● **Given task 1**: Why does the provided passage say some people see globalization as explaining political and economic developments? Answer in one to three sentences.

● **Provided passage**:
• • •

Fostering Ethical Globalization
An interview with Michael Doyle
By Sacha Tessier-Stall | March 19, 2008
Tackling issues of international ethics is Michael Doyle's day job. A former Assistant Secretary-General of the United Nations, he is currently the Harold Brown Professor of U.S. Foreign and Security Policy at Columbia University, where he teaches global governance. Policy Innovations recently sat down with Doyle to discuss globalization.
Globalization means many things. Some define it as increasing international trade and migration. Others see globalization as the creation of a "global village" based on ever-expanding technological innovation. Many have suggested that globalization could replace anarchy and antagonism as a template for understanding international politics. Some say it explains political and economic developments, as international actors adopt pro- and antiglobalization positions.

• • •

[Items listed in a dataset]
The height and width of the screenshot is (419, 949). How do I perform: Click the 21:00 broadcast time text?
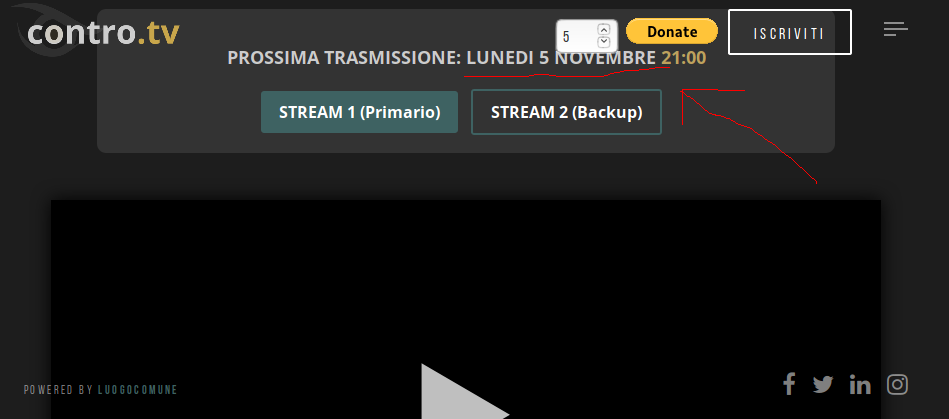tap(683, 58)
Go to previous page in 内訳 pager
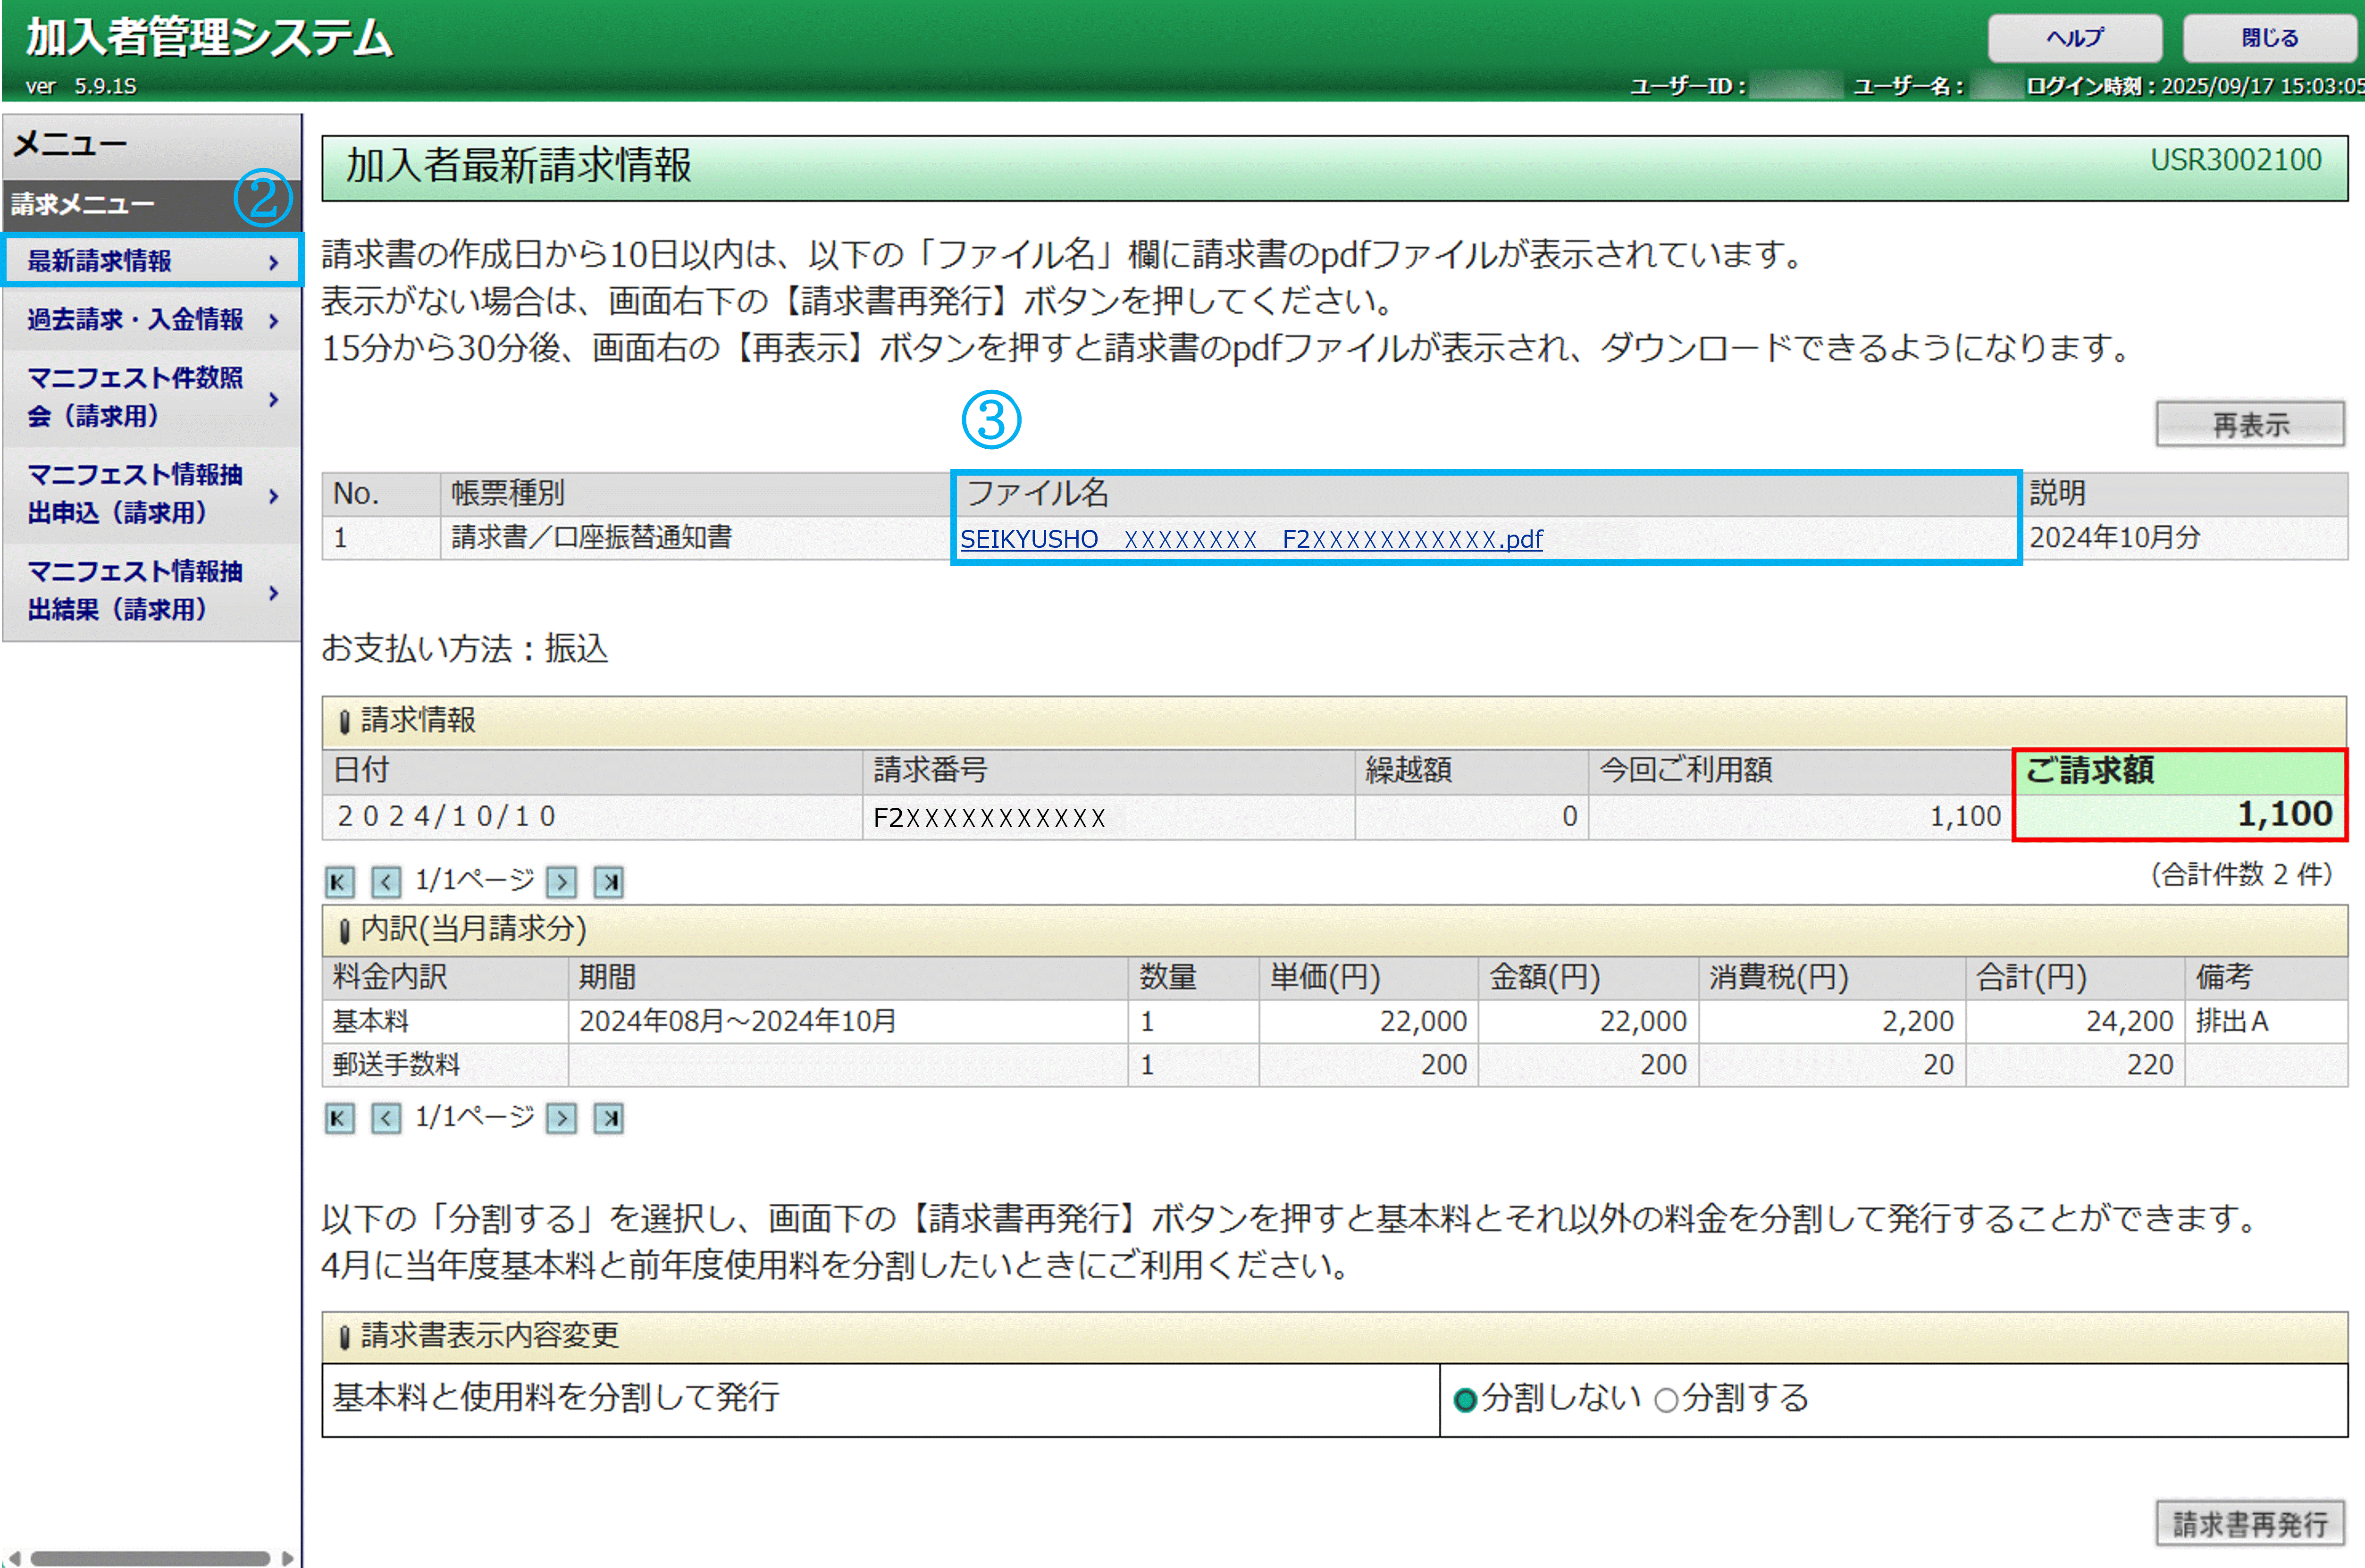Image resolution: width=2365 pixels, height=1568 pixels. point(386,1118)
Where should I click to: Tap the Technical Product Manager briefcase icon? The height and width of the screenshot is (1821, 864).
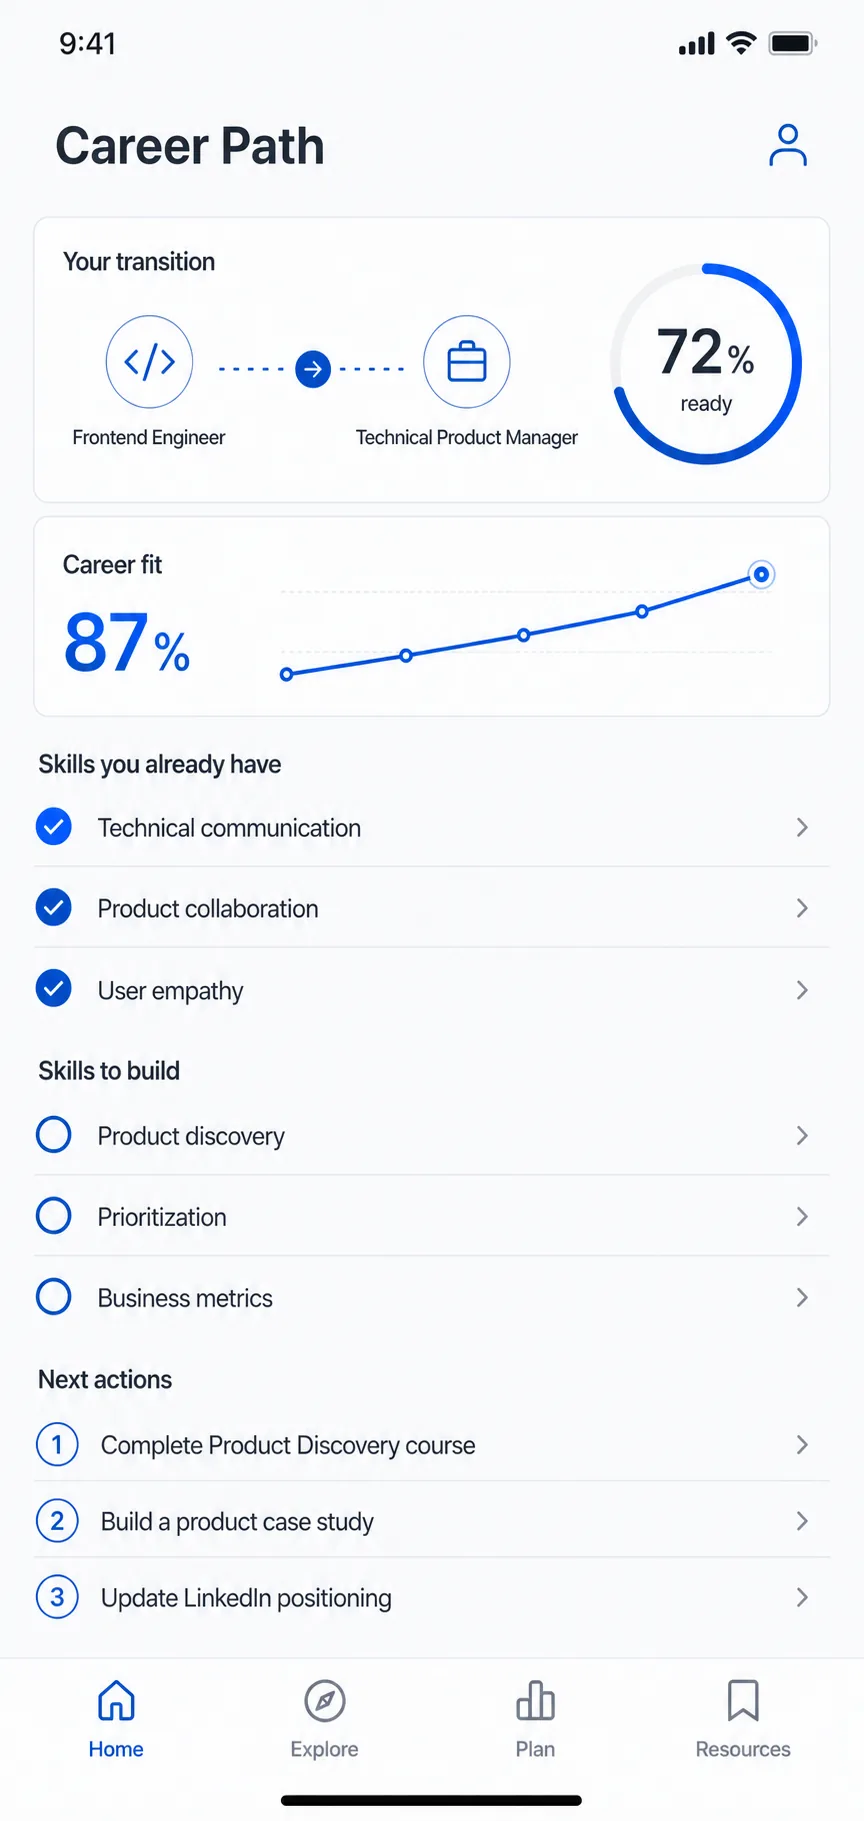(467, 362)
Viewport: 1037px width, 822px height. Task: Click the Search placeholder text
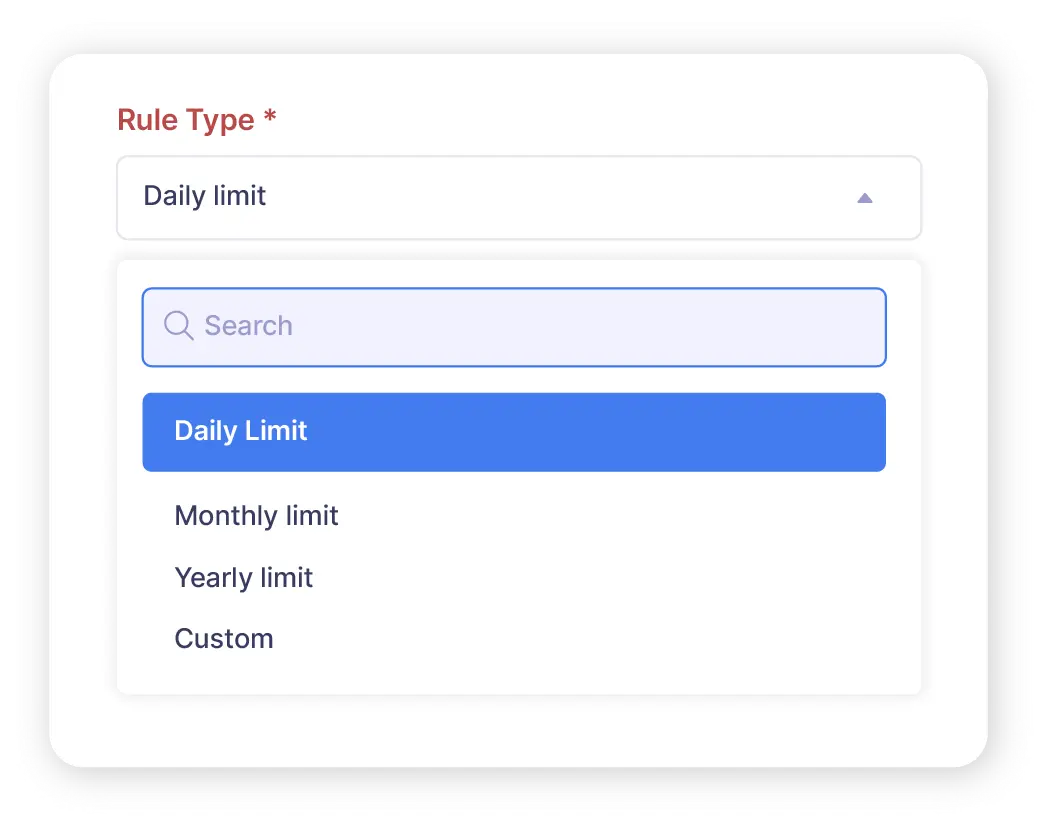249,326
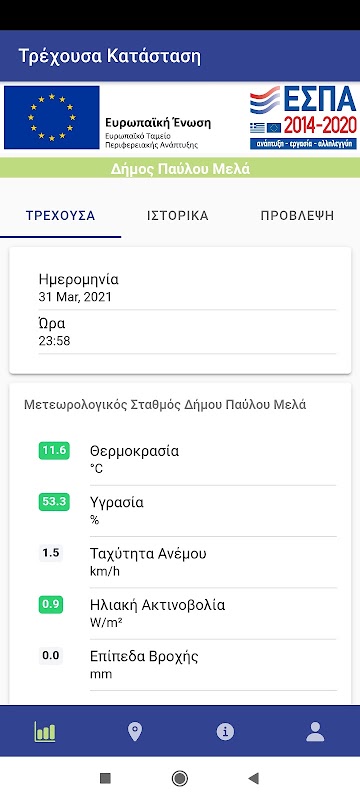Tap the Android recent apps square

pyautogui.click(x=106, y=778)
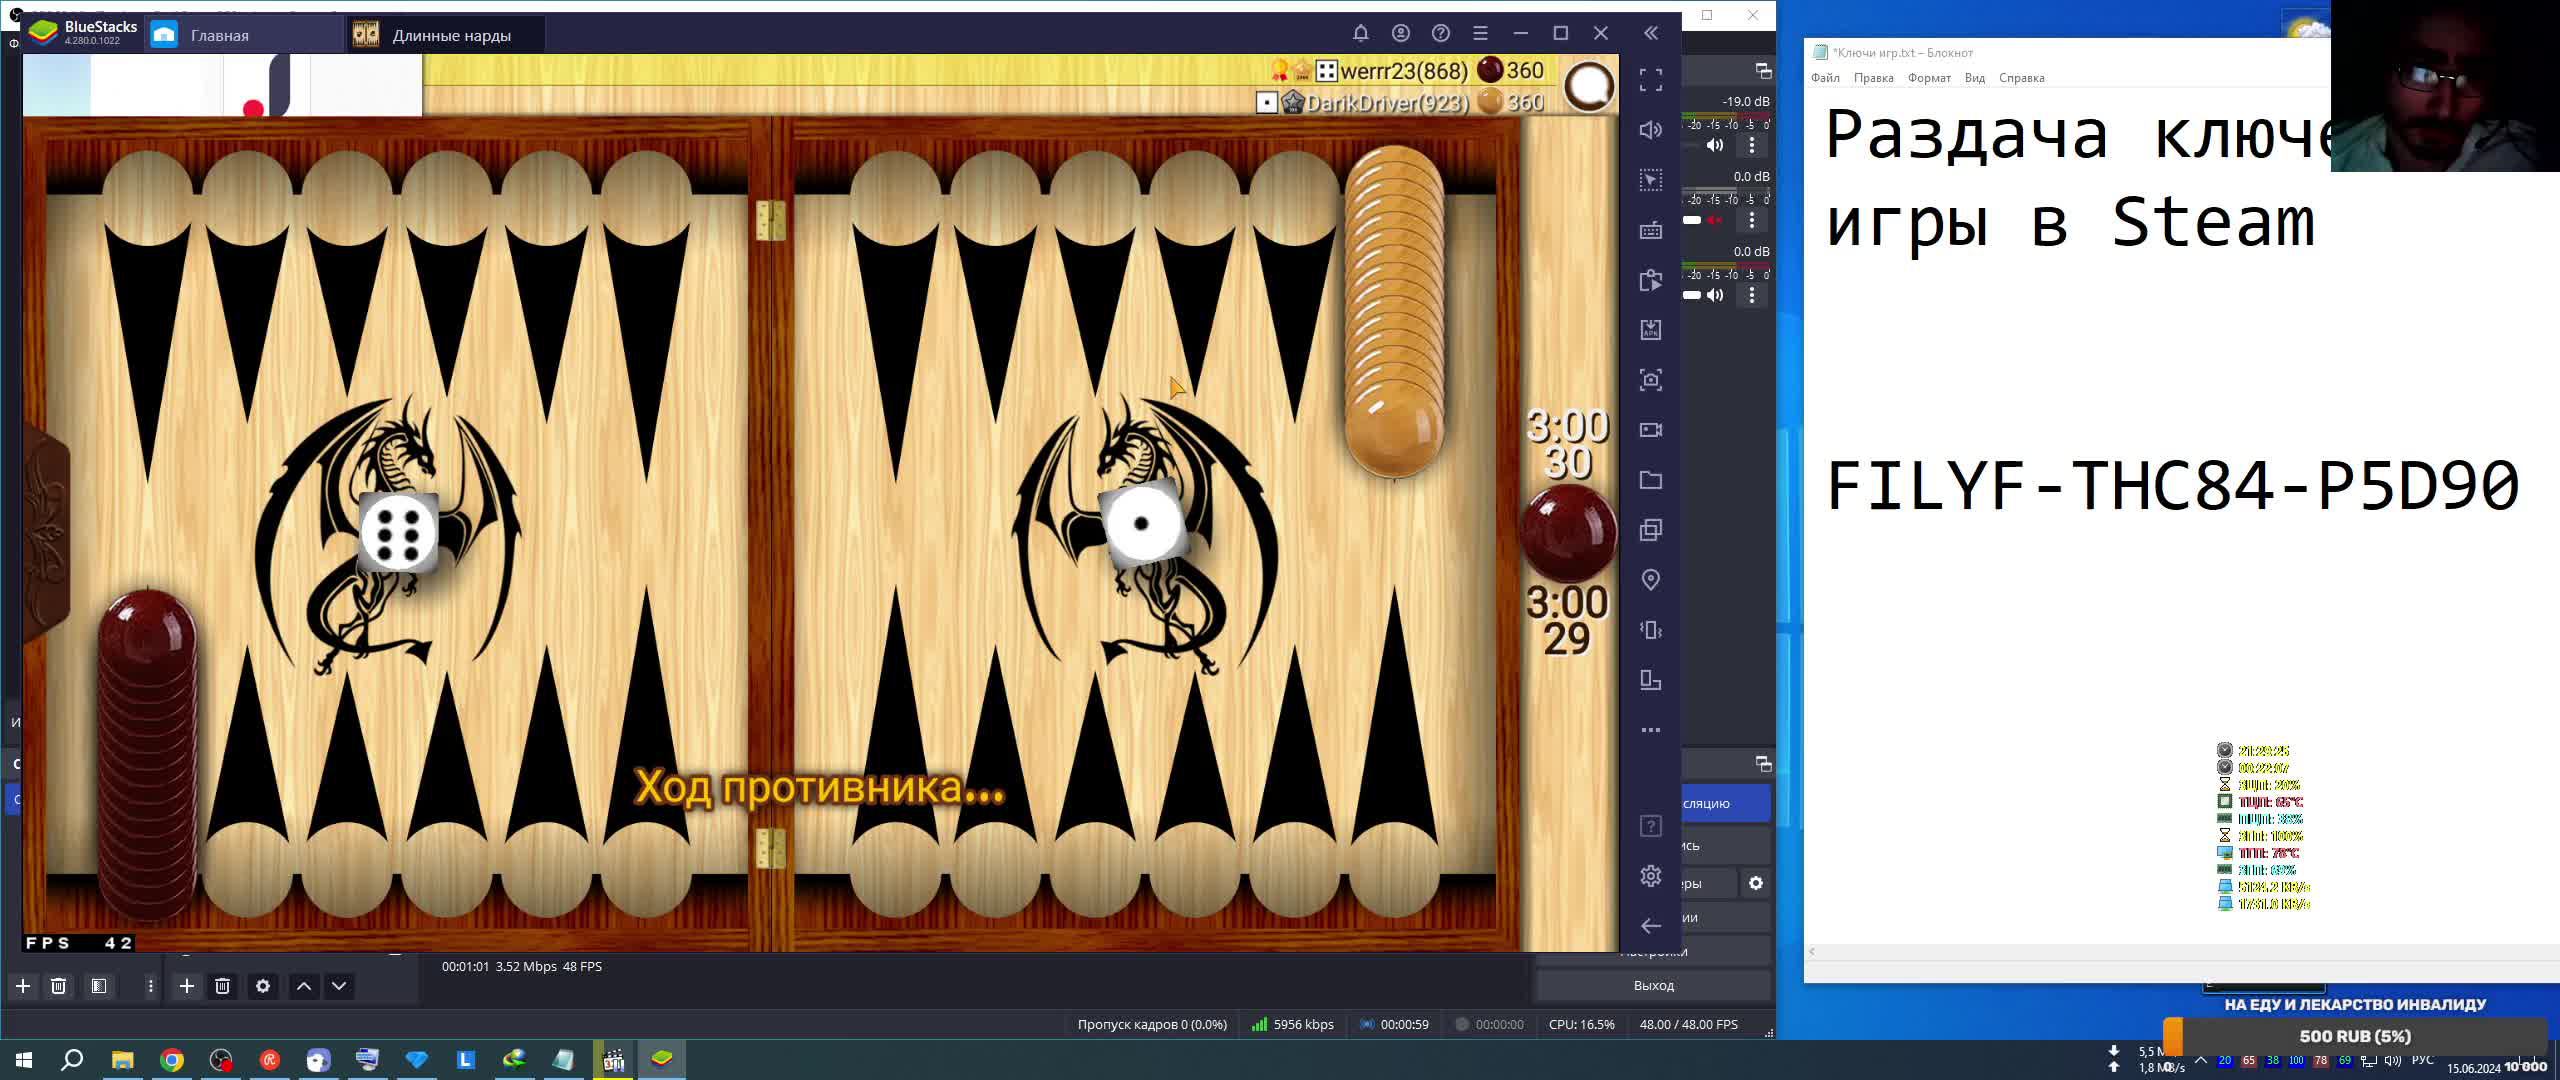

• • •

● **Given task 2**: Resize the listing lines starting at the first line of the listing and ending at the line that contains "Image resolution: width=2365", including both. Reproduce every line with the requests unchanged, but multiply each number in the answers (the coordinates and image dimensions) by 1.15 and round to whole numbers, halves up. Leave out the pictures.

● **Task output 1**: Some people say globalization explains political and economic developments because international actors adopt pro- and antiglobalization positions.

● **Task output 2**:
The height and width of the screenshot is (419, 949). How do I perform: Click the 21:00 broadcast time text?
tap(785, 67)
Go to previous page in 内訳 pager
Image resolution: width=2720 pixels, height=1803 pixels. point(444,1286)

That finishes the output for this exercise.